Sloane Crosley’s irreverent personal essays have appeared in Playboy, Salon, The New York Times and The Village Voice. And as her bio says: “She also wrote the cover story for the worst-selling issue of Maxim in that magazine’s history.”

This kind of self deprecation peppers her stories, which are original, funny and observant, without being cynical. Her writing has been compared to David Sedaris; closer to home think a less political Marieke Hardy. Now the best of Crosley’s essays have been published in two collections: I Was Told There’d Be Cake and How Did You Get This Number.

The first essay of her first book (Cake) is about what her loved ones would find in her apartment should she be killed, including her (self-confessed) creepy plastic toy pony collection she has tucked away under her kitchen sink. She also writes about baking a cookie in the shape of her boss’s face in a moment of “temporary insanity”. The initial job interview had seen Sloane and this boss, Ursula, chatting and laughing for hours. Their relationship soon deteriorated, and with it Sloane’s confidence. Until, at the end of the Christmas holidays, Sloane started making shaped and iced cookies:

“I stayed up half the night in the kitchen, making stockings, Stars of David, triple-chocolate lumps of coal, and red circles that would have to be explained as ‘reindeer noses’. The later into the night it got, the further I tested the boundaries of the holiday cookie milieu …

“At about three in the morning, covered in flour, my fingertips dyed primary colors, the idea of the Ursula Cookie came down from the heavens like the speckled spotlights in Ghost

“Of giving her boss, the cookie, she said, ‘Sometimes, when you do something so marvellously idiotic, it’s hard to retrace your thought process using the functional logic now available to you’.”

The essay ends with Sloane handing Ursula a resignation letter, inadvertently on September 11, 2001: “Devastated, but ill-equipped to show it, we were all in a kind of limbo, and we didn’t know it yet.”

The second book sees Sloane recount being diagnosed with severe temporal-spatial deficit; “a learning disability that means I have zero spatial-relations skills. It was official: I was a genius trapped forever in an idiot’s body.” Even as a adult, she has can’t read maps or analogue clocks. (“This,” she says, “remains unbelievable to most people, as demonstrated by the well-meaning but misguided response. ‘I’ll teach you right now’.”). She ponders how many other people have disabilities, “like anti-X-Men with disadvantageous powers”.

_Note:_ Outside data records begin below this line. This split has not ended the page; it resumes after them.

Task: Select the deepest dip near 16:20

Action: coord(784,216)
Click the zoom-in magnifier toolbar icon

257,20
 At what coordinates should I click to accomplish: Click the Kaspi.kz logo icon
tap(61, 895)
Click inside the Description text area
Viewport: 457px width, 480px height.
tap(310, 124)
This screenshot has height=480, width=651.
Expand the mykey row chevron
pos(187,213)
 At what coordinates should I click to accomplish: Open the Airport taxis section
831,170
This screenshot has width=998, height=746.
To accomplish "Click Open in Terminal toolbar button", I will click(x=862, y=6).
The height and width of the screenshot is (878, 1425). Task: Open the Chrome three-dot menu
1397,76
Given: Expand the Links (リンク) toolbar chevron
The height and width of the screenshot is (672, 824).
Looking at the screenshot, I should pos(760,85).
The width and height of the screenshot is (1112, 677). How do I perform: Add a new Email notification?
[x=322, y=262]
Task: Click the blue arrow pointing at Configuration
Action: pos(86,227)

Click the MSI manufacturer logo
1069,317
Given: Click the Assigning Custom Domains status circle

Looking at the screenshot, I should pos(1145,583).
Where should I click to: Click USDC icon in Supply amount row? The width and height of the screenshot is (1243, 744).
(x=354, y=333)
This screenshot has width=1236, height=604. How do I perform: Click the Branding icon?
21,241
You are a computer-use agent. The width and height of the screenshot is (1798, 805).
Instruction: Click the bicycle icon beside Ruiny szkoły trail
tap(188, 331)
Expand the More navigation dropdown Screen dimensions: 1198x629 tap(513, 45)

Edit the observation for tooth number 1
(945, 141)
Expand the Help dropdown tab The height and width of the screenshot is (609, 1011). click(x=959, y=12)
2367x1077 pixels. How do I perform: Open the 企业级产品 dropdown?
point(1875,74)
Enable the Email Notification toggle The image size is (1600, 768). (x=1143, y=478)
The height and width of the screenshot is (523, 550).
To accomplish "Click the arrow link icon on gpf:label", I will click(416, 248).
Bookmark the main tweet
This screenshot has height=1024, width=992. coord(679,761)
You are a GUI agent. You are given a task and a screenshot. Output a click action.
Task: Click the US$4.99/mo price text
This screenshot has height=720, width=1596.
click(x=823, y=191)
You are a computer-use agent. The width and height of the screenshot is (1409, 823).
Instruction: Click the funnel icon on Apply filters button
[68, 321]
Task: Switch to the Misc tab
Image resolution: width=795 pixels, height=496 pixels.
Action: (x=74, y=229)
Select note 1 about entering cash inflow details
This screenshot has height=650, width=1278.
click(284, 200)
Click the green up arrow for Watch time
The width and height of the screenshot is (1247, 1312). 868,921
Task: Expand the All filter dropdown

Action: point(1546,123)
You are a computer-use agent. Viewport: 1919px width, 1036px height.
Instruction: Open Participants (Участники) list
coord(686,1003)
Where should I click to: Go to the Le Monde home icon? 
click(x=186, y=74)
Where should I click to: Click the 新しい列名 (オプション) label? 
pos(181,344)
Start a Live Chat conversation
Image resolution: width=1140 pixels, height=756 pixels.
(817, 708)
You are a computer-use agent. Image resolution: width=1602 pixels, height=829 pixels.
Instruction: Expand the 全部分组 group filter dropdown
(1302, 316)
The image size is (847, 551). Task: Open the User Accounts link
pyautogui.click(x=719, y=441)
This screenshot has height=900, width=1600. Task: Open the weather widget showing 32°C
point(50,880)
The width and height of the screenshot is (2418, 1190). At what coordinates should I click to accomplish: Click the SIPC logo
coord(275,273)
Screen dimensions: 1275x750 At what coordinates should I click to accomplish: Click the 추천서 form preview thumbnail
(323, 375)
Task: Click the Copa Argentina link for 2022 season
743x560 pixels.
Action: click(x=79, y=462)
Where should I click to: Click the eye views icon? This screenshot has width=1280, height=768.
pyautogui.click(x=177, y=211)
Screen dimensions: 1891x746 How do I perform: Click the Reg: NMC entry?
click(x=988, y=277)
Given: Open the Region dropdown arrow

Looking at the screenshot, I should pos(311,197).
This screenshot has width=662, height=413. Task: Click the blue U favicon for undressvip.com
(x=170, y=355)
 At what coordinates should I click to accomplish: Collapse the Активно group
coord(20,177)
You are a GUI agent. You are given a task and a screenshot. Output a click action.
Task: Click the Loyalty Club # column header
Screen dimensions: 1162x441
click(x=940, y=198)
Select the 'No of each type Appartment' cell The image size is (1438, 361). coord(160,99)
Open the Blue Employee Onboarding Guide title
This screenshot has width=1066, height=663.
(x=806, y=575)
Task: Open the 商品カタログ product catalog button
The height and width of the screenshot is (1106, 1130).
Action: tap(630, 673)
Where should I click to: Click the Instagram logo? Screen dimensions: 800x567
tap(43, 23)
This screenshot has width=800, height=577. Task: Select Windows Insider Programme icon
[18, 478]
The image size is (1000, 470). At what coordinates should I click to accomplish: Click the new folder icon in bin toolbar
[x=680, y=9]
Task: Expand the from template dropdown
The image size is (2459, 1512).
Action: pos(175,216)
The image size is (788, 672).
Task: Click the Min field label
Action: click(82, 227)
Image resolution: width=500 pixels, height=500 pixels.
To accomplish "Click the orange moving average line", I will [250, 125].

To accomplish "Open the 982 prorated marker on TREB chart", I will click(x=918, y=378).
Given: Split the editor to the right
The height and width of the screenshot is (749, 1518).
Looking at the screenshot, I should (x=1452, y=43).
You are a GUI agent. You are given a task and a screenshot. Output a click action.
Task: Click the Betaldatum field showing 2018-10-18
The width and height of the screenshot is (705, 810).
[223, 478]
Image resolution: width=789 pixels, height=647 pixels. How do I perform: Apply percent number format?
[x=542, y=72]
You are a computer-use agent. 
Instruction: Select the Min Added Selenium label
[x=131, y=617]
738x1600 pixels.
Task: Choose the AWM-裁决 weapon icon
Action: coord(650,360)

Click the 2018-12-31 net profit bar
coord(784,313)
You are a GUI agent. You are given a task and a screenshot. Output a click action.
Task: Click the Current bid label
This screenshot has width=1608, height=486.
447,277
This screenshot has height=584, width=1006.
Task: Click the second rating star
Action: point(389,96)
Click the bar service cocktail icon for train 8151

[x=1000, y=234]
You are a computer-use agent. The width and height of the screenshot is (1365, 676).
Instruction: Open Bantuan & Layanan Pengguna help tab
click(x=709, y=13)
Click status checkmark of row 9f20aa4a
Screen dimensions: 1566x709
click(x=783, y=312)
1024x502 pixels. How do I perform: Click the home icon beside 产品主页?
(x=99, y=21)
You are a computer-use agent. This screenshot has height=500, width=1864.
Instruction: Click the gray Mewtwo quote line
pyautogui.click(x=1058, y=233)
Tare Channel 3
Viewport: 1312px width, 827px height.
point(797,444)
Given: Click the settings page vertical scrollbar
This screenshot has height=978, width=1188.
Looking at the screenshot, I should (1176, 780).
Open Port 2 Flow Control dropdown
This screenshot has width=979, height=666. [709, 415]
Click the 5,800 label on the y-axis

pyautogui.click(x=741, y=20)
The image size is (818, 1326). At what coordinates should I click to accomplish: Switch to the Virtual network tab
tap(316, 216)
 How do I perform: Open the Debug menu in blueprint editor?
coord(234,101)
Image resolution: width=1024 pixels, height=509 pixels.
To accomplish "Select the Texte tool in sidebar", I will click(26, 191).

In another essay, she describes her globe: “It’s a world where you can still book a flight to Yugoslavia. A world in which there is a dotted line that curves down Germany in a semi-foetal position, dividing it into East and West.” A transcript of the imagined globe-makers’ boardroom discussion about how to mark it out ensues.

She also recalls going to a slumber party at the school’s Queen Bee, Zooey’s house: “We sat in a circle as Zooey instructed us to be extra-sensitive because Rachel was new to school. And because she had two mommies. No one, under any circumstances, was to bring this up … Zoeey’s parents were Republicans. Looking back, I can’t decide which makes me cringe more — that I avoided speaking to Rachel Hermann about her home life or that I participated in a [board] game [called Girl Talk] that predicted the number of babies I would one day expel from my body as dictated by the first digit of my area code. That would be nine. Who wrote this sh-t? Mormons?”

Both these collections made it onto The New York Time’s bestseller list. HBO has bought the movie-making rights for the first, so chances are we might be hearing more about Crosley Sloane soon.